[Records provided Boundary: Start]

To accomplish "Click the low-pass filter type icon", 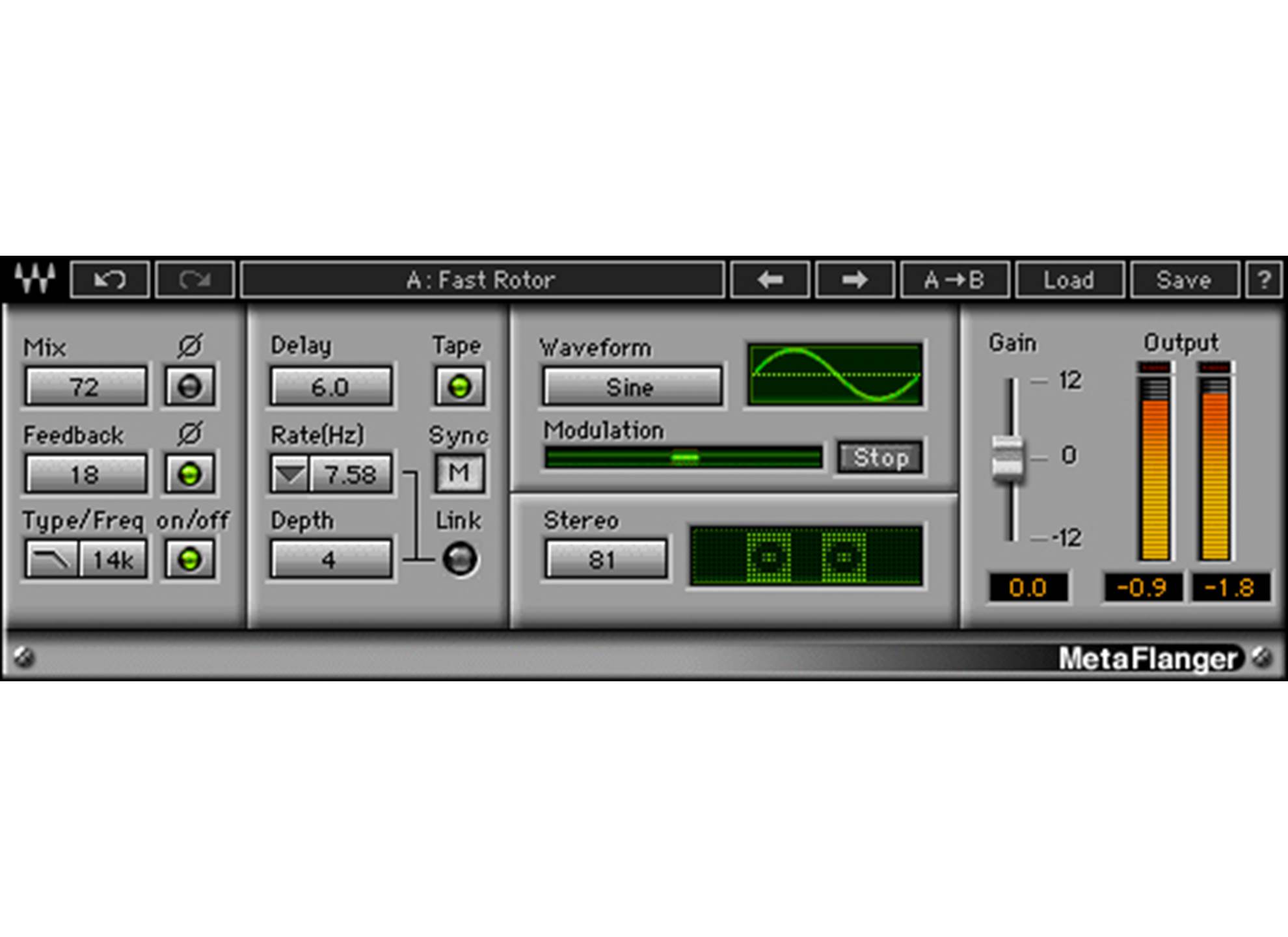I will click(52, 559).
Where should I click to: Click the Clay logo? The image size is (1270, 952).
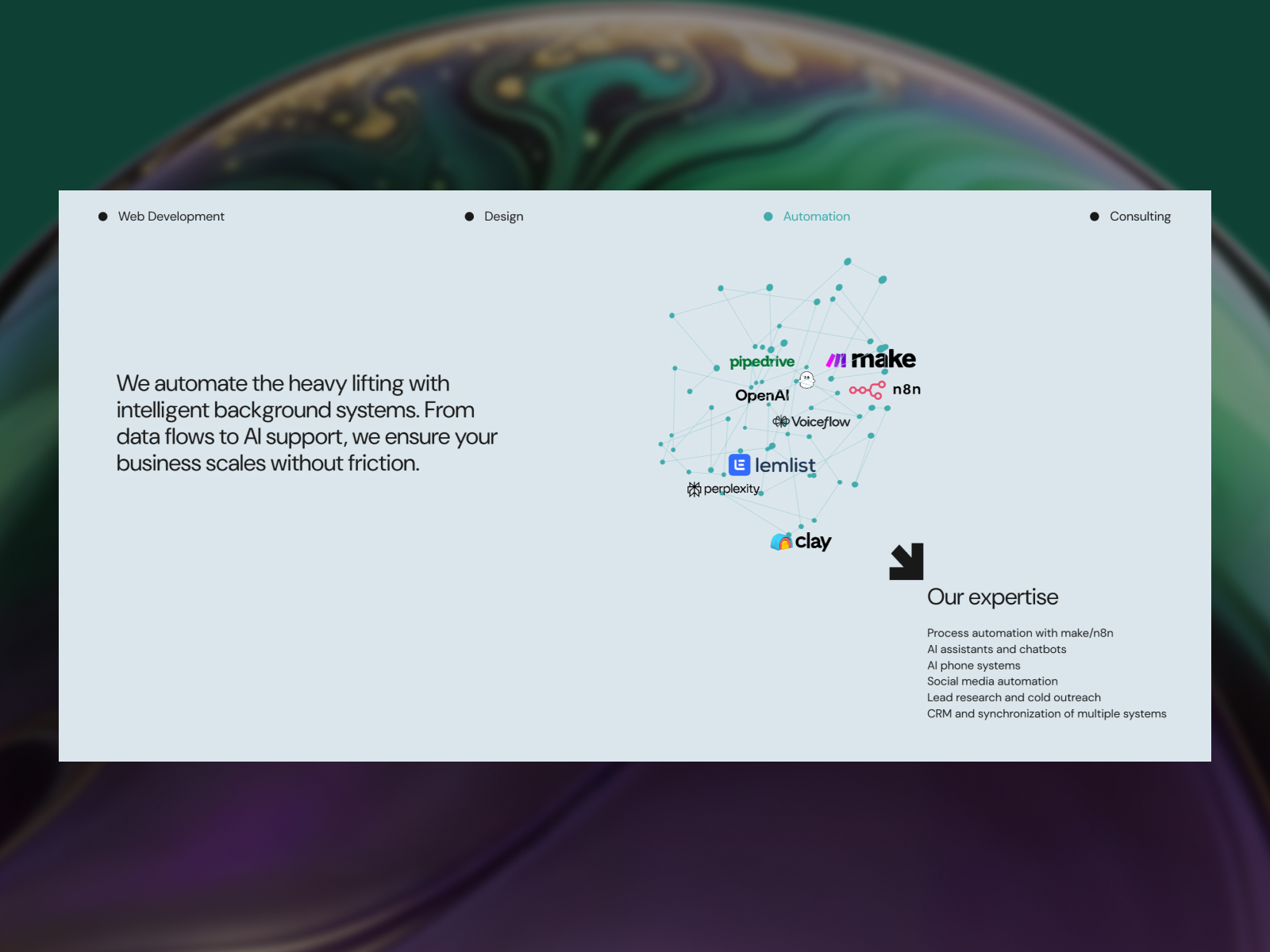pyautogui.click(x=800, y=541)
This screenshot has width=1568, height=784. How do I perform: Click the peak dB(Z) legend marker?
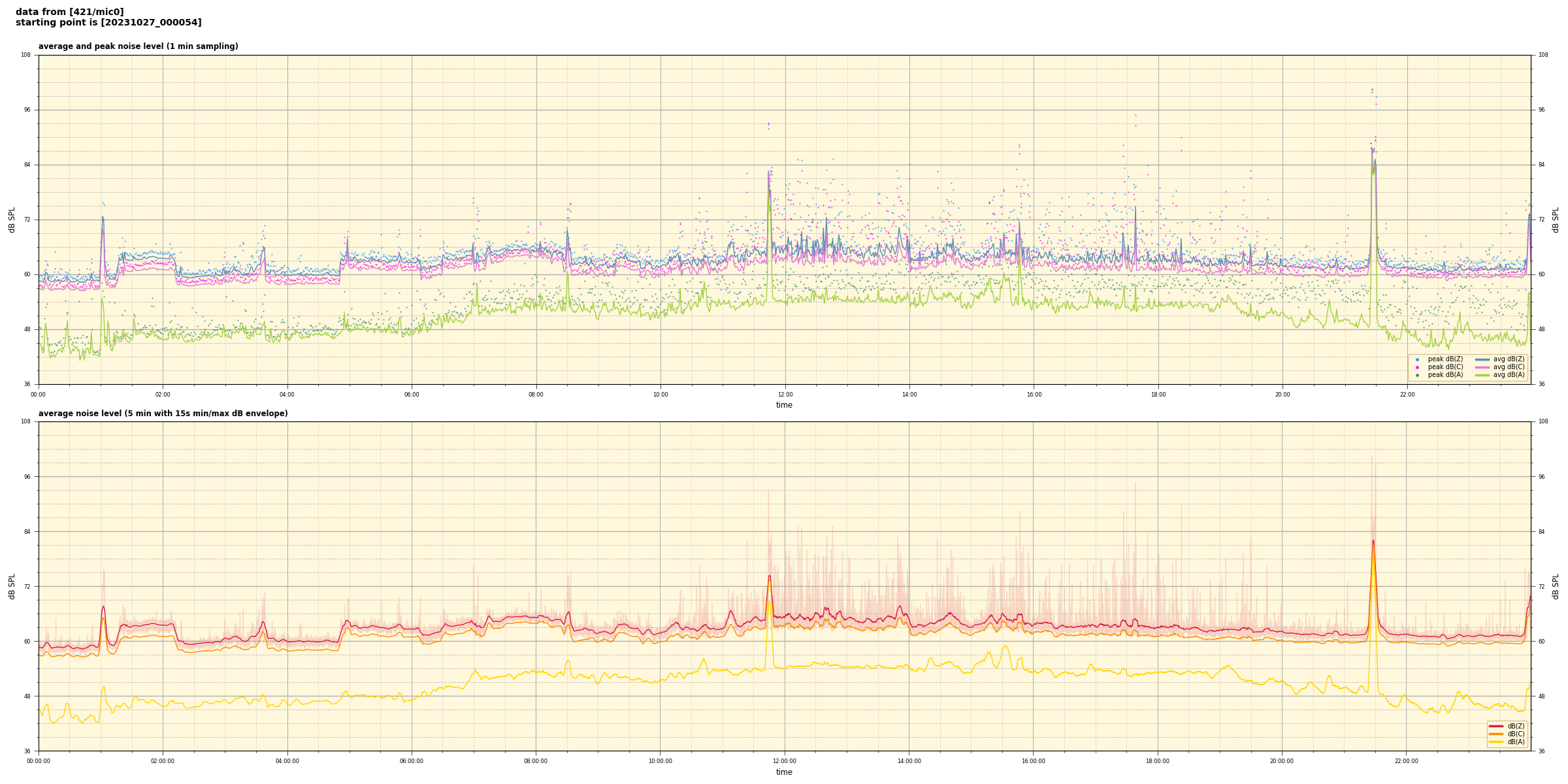tap(1417, 359)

[Records provided Boundary: End]

Description of the task: In the records above, transcribe exactly the lines from the one containing "This screenshot has" through the last line, both included, and skip the pictures.

Exercise result:
This screenshot has width=1568, height=784. How do I perform: Click the peak dB(Z) legend marker?
tap(1417, 359)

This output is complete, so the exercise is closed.